SOURCE DATA: Begin

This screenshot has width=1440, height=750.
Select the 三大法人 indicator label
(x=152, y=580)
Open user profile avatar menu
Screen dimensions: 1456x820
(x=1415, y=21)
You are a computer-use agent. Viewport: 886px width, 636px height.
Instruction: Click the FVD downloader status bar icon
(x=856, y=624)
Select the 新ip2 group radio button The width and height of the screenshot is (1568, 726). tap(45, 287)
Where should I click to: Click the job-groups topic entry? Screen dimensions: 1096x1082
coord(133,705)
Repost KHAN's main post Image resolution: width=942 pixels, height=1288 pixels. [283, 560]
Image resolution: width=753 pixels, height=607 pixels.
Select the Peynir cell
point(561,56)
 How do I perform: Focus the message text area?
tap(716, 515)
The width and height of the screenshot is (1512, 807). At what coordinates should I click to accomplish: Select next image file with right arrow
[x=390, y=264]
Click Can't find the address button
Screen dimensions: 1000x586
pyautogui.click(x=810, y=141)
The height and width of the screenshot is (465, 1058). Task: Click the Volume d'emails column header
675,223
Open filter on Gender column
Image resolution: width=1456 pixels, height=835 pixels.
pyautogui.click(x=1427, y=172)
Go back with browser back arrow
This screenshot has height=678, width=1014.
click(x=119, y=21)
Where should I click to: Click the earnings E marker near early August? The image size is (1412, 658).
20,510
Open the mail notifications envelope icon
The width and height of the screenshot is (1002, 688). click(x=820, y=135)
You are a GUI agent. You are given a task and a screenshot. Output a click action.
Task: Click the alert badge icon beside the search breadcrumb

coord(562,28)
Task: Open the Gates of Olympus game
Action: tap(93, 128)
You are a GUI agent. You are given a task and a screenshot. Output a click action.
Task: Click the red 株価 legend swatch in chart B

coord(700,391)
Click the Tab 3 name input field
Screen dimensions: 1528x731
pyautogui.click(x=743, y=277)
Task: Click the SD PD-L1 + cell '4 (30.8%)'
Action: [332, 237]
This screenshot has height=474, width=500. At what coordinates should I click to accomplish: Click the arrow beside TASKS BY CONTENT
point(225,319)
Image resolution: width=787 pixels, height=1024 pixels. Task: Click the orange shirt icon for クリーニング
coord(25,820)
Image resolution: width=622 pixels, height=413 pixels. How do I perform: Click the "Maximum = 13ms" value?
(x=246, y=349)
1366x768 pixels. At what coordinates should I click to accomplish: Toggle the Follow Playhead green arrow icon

SOURCE DATA: End

Only the lines from the one containing "Image resolution: width=1456" through the last line of the material belong in your answer; output them exactly.

ANSWER TO THE PROBLEM:
Image resolution: width=1456 pixels, height=835 pixels.
pyautogui.click(x=1427, y=172)
Go back with browser back arrow
This screenshot has height=678, width=1014.
click(x=119, y=21)
Where should I click to: Click the earnings E marker near early August? The image size is (1412, 658).
20,510
Open the mail notifications envelope icon
The width and height of the screenshot is (1002, 688). click(x=820, y=135)
You are a GUI agent. You are given a task and a screenshot. Output a click action.
Task: Click the alert badge icon beside the search breadcrumb

coord(562,28)
Task: Open the Gates of Olympus game
Action: tap(93, 128)
You are a GUI agent. You are given a task and a screenshot. Output a click action.
Task: Click the red 株価 legend swatch in chart B

coord(700,391)
Click the Tab 3 name input field
Screen dimensions: 1528x731
pyautogui.click(x=743, y=277)
Task: Click the SD PD-L1 + cell '4 (30.8%)'
Action: [332, 237]
This screenshot has height=474, width=500. At what coordinates should I click to accomplish: Click the arrow beside TASKS BY CONTENT
point(225,319)
Image resolution: width=787 pixels, height=1024 pixels. Task: Click the orange shirt icon for クリーニング
coord(25,820)
Image resolution: width=622 pixels, height=413 pixels. How do I perform: Click the "Maximum = 13ms" value?
(x=246, y=349)
1366x768 pixels. At what coordinates should I click to accomplish: Toggle the Follow Playhead green arrow icon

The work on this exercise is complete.